The trouble with the Internet is...

It's just too damn depressing to read sometimes with people showing their narrow-mindedness left and right or worrying about irrelevancies. For example I've read a few people raling about the Big Bad Music Industry and how it serves them right that artists like Radiohead and Madonna are now finding ways to bypass major labels. I read that and then I look around at the CDs piled around my computer. They are on labels like ECM, Justin Time, Black Saint, Balance Point Acoustics, ESP, Delmark, Canteploupe Music, Decca, Clean Feed, Antone's... There may be a few rigners in there but honestly who bothers with major labels anymore? All the good stuff is coming from small American and European labels.

In DVD watching I have lately treated myself to Kurosawa's "The Bad Sleep Well", an old gangster comedy, "A Slight Case Of Murder" and a fascinating documentary on a Norhwest U.S. band, Dead Moon, led by a married couple who have been doing this since the 80's and are now grandparents. My new swag for the weekend is some old Keaton, some recent Godard and the original 1931 version of "The Maltese Falcon".

I also get adult DVDs through the mail and I'm trying to explore all the various things out there in that realm artistically. My next two there will be a movie by Michael Ninn who is supposed to be one of the best current directors and an fem dom movie from one of my dreamgirls, Nina Hartley. She's one of the women in the history of the adult entertainment business I find sexiest and most admirable for living her life regardless of what the world thinks. Some of the others I dig immensly are Annette Haven, Ginger Lynn, Serenity, Kylie Ireland, Devinn Lane, Janine, Dyanna Lauren and Barbara Dare. I realize most of those women are long gone from the business but I'm slowly investigating the current ladies.

Wednesday, October 10, 2007

The Case Of The Overrated Lawyer

After marveling that old TV shows like Dragnet, Have Gun Will Travel and Suspense turned out to be hipper and more interesting than I imagined I have run across one that turns out to be much less than remembered, Perry Mason.

I have been watching a disc from the recently issued first season of the show from 1957 and wow! Not exactly golden age stuff. It looks okay on the surface with Raymond Burr expertly playing the shrewd lawyer and catching murderers left and right but something goes awry. It may be that they were adapting Erle Stanley Gardner's actual Perry Mason novels at this point and losing a lot in turning a full length novel into a 45 to 50 minute teleplay. Plot ends are left maddeningly dangling. One show involves a man who seemingly has two wives but that intruging fact turns out to be completely irrelevant to the murder solution. In a couple of episodes shady characters lurk about the scene in the early going but disappear halfway through with no explanation for their behavior.

This stuff really shocked me. I vaguely remember later Mason episodes from the Sixties (presumably after they had stop using Gardner's novels for stories) that made a lot more sense. Later mystery shows like Murder, She Wrote and Law And Order, whatever their faults, were never this sloppy. This is one old series I won't be investigating any further.

[GIVEN INSTRUCTION A]:
Decide whether each statement below agrees with the blog post. Answer yes or no for each and quote the deciding words of the blog post.
(i) The first season of Perry Mason that the writer watched dates from 1957.
(ii) The writer intends to keep watching more of the Perry Mason series.
(iii) The original 1931 version of "The Maltese Falcon" is part of the writer's weekend viewing.

[DATA RECORDS]:
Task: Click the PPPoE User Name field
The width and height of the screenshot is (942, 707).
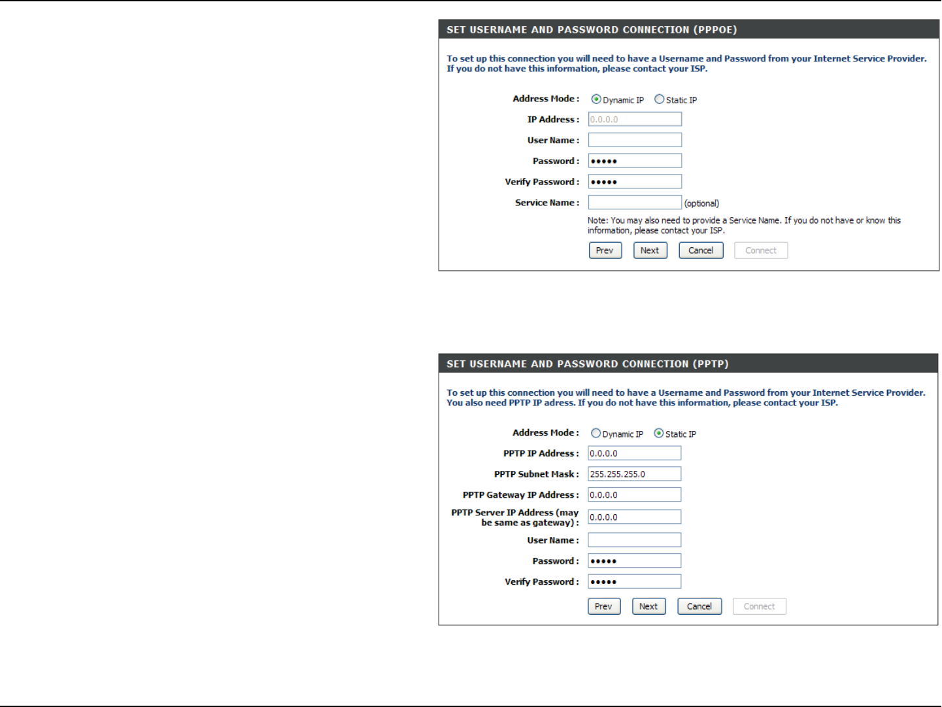Action: coord(635,140)
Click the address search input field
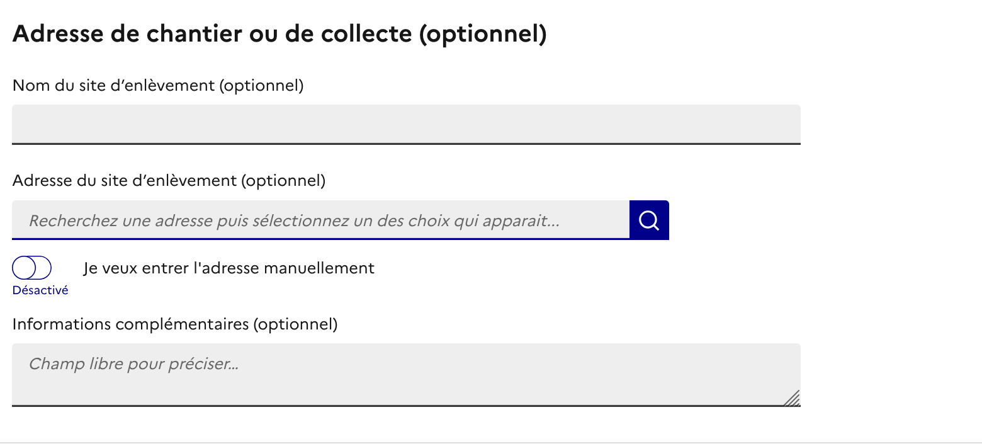Viewport: 982px width, 446px height. click(x=320, y=220)
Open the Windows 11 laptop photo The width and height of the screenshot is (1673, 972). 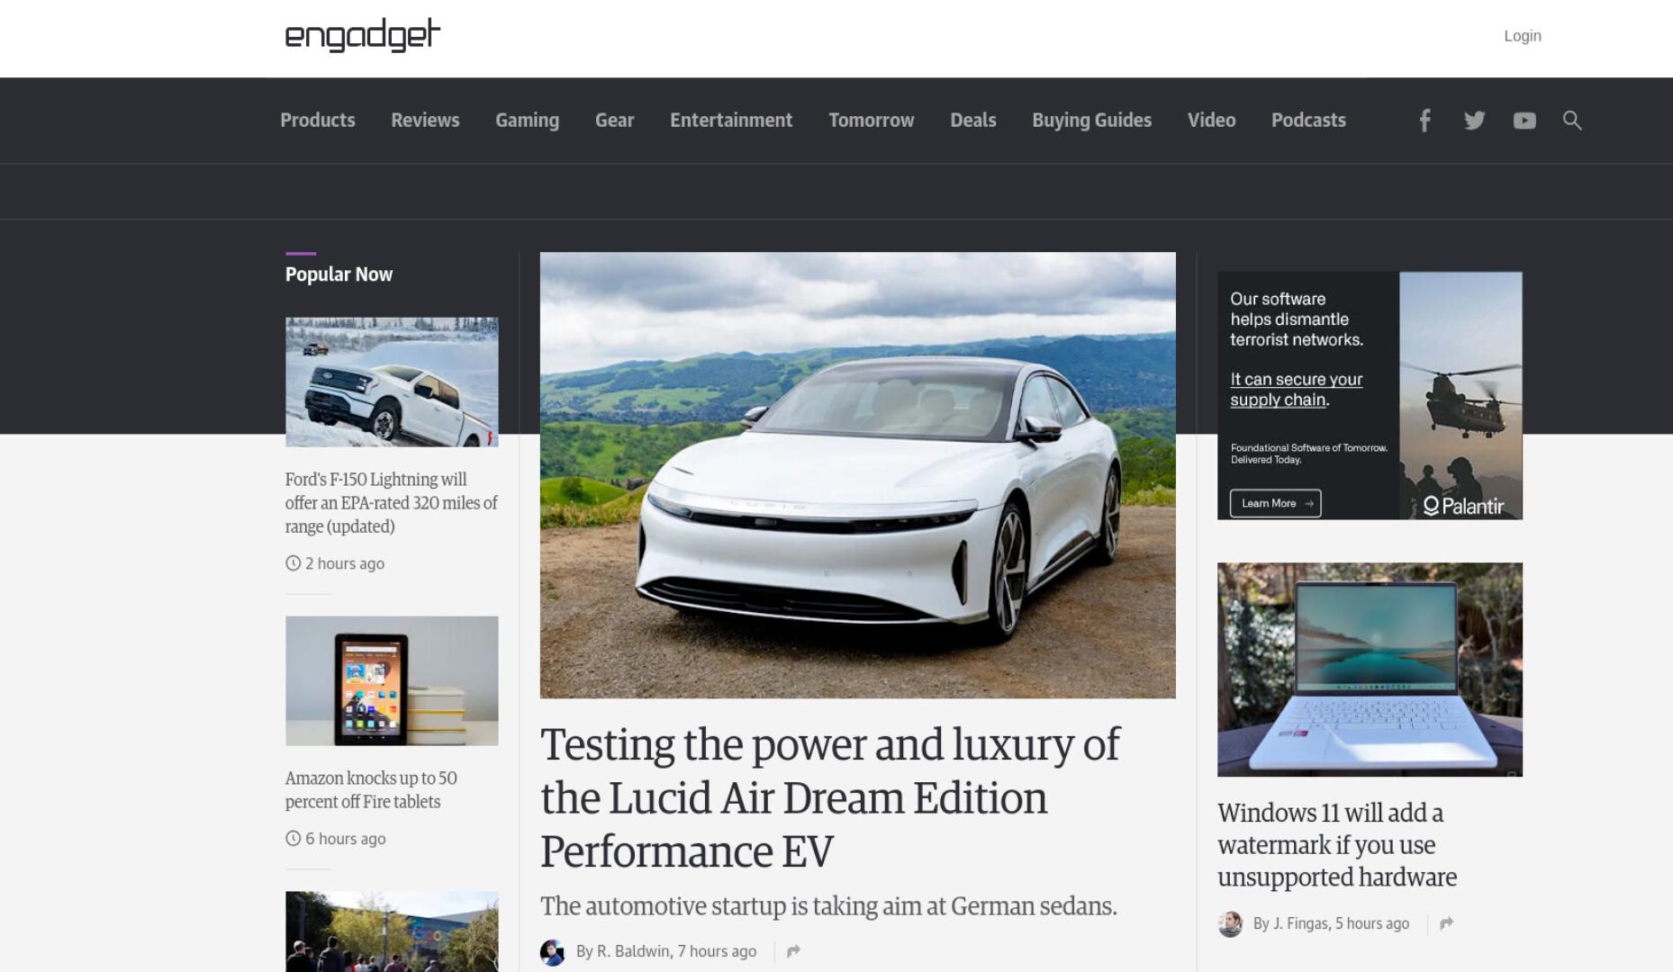[1370, 670]
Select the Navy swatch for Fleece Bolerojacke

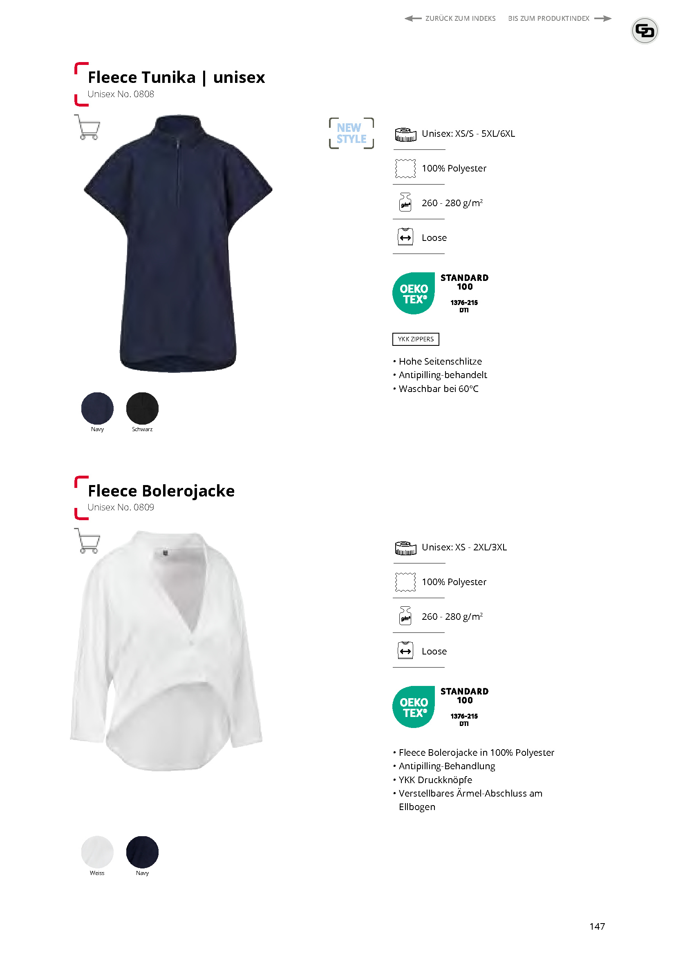[x=142, y=852]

[GIVEN INSTRUCTION B]:
Show each line of the records that contains the word "field".

[EXERCISE RESULT A]:
(i) Yes: "the recently issued first season of the show from 1957"
(ii) No: "This is one old series I won't be investigating any further."
(iii) Yes: "My new swag for the weekend is some old Keaton, some recent Godard and the original 1931 version of "The Maltese Falcon"."

[EXERCISE RESULT B]:
Task: Click the PPPoE User Name field
Click the address search input field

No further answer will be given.